Monday, Jan. 27, 1936
Swedish Carmen
When Manager Edward Johnson announced his plans for the current Metropolitan opera season a promised high spot was to be the revival of Carmen with Rosa Ponselle. Soprano Ponselle had her chance (TIME, Jan. 6). Last week an audience was agog over another Carmen who sang in Swedish while the rest of the cast sang in French, who lost the heel of one slipper, casually attempted to mend it, finally hurled it into the wings and hopped with one shoe on & one shoe off for the remainder of the act.

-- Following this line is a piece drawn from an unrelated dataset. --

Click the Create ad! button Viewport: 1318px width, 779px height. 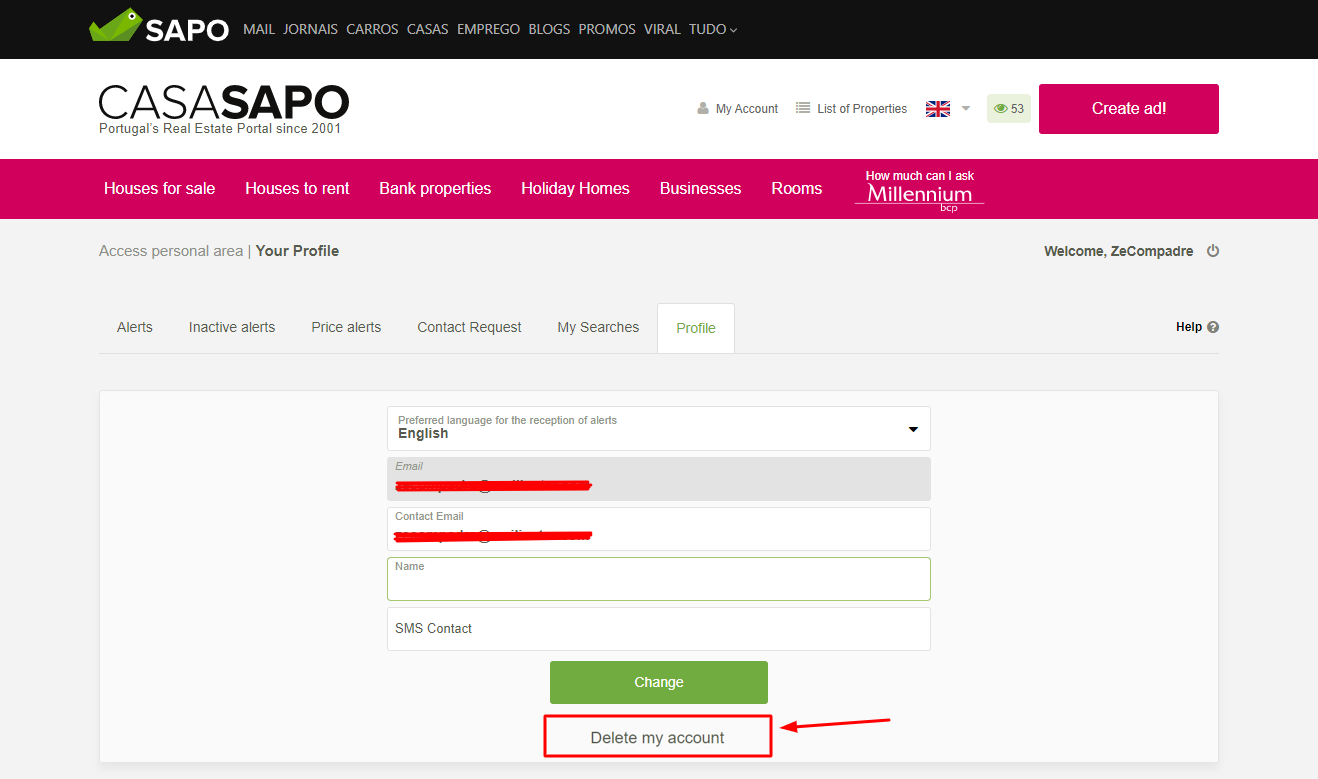click(x=1128, y=109)
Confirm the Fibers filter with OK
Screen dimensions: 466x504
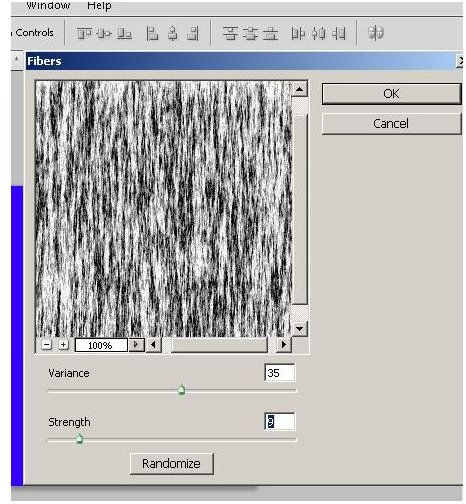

The new Carmen was Gertrud Wettergren, who arrived in Manhattan with no thought of singing the role for which she is best known in Europe. But Ponselle had a cold before her first performance and Wettergren was called in for rehearsal, proved that, if need be, she could save the situation even in Swedish. Her Car men was a creature of electric vitality. She knew her music well, gave it the subtlest inflections. Most singers would have been upset over the loss of a shoe. Wettergren never missed a line, treated the incident as if it belonged to the part.
Well-mannered critics refrained from comparisons in their reviews. But the Metropolitan lobby was a hotbed of discussion as to which of the two new Carmens had done the better job. Wettergren, like Ponselle, indulged in occasional exaggerated horseplay, tweaked various noses, poked choristers in the ribs. But she was never so flagrantly vulgar as the Connecticut Carmen. Ponselle's voice is much richer, but the Swedish soprano used hers with more taste and intelligence, gave the part more variety.